Date: Fri, 8 Feb 2008

    Like your broadband? Just wait.
    If you're anything like me, you love your broadband connection. Not that your provider is perfect, but isn't that speed great? So much in so little time.
    At first, you either had broadband or you didn't. One size fits all. Then, the providers got together and started offering "tiered" broadband. Want a little more speed? Pay a few dollars more a month. But that didn't matter much because waiting 40 seconds for that video clip instead of twenty just wasn't a big enough deal for folks like us to pony up the extra dollars.
    But our ISPs still wanted more money, and so they tried to tier the internet itself! Internet sites that paid for premium delivery of their content would get it, while those who did not would be delayed in their delivery, even though we had paid for our broadband. They wanted to make our providers of internet content to pay extra for its delivery or make us wait extra for it, even as we had paid them to not wait for it.
    That effort is still in limbo; it requires an act of Congress before they do it, and so far, our internet service providers (ISPs) have not gotten that.
    Now, enter into their latest effort (the below article) to extract more money from us for less service. Now I write here assuming that most of you are at least a bit like me; you like to download (lots) whatever you can that you are interested in, and you need your broadband to do it. Well, it seems that our ISPs have suddenly found a new scheme to get more money out of you and I: They want to charge us for how much we download. If you download a lot, you'll be seeing an extra "usage charge" added to your bill.
    Do you use peer-to-peer file sharing? You're screwed. Pay for it. Like NetFlix and use their download service? Sorry, add to your NetFlix charge your ISP's charge for "excess usage".
    You have to understand what this is about. Your ISP is all willing and good to provide you with the quick access you've become used to, but they want more money from you if you get "too much" quick access. They sold you on quick access when you got broadband, but now they want to also tell you how much of that quick access you can have. Too much, and they want more money from you.
    Now the article below says that they are testing this in some community in Texas, and screw them I guess. But they are testing it there to see if it will work for the rest of us. If it works there, expect them to try it elsewhere.
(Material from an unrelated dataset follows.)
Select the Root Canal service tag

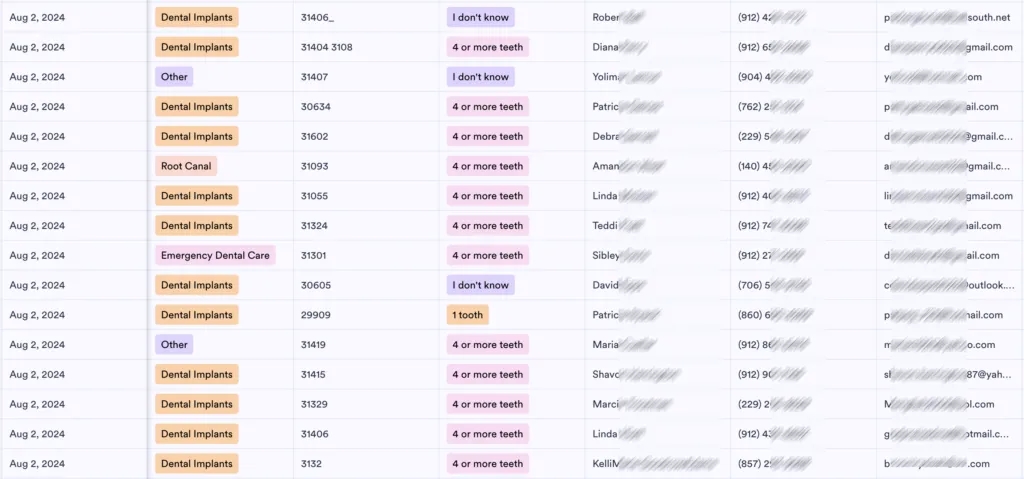pos(186,166)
Like in your neighborhood.
    I've heard of late from others who have recently had their internet service suddenly cancelled. Excessive usage. And on every instance of this, the ISP could (or would) not specify exactly what constituted excessive usage. These folks had somehow exceeded some limit that could not be specified. I myself recently reviewed my new AT&T contract (which bought out my BellSouth contract), and indeed it specified this nebulous limit that might be applied to me. This is where they are coming from. They want more money out of us for the same service, and left to the "free market" Bushavics, they will get it. Which leaves it to us. Again.
    Now think of this for a moment. As liberals, we understand how critically important it is that people have as full access to internet content that they can use. Indeed, the internet is replacing our access to our now underfunded libraries, replacing those libraries with online content … our new world of knowledge.
    I think back now to when I was a child. Everyday as I walked home from school I went by my local branch of my town's libraries, and often stopped in. I loved that library so much, I would often go in without a single thought of why I was going in or what I was looking for as I did. I would "discover" that only as I repeatedly browsed what was there.
    Think of this. I was poor. This library represented to me everything I wanted to know about, and everything my parents could not afford to provide me.
    We speak these days of providing internet access to everyone, especially to poor children. To provide them with an equal opportunity so that they too have the ability to rise above their circumstances; to succeed. And yet now we are confronted by an industry that seeks to restrict how much we want to learn by how rich we are. If we (and especially our children) are indeed quite curious, our curiosity will be limited by what we can afford to toss at our ISPs. In other words, what is being pawned off to us as a quite reasonable usage fee will actually become a method of controlling what rich children can learn from the internet verses what poor children can learn. This is wrong. Our democracy cannot survive the tiered access to knowledge based on wealth that these corporations want. Our children too cannot survive this as they hope for their own futures.
    It's one community in Texas that is suffering from this so far. But it will not remain this way. If they get away with this there, we will begin to see it everywhere. One more spike in our democracy's death.
    Yes, we can.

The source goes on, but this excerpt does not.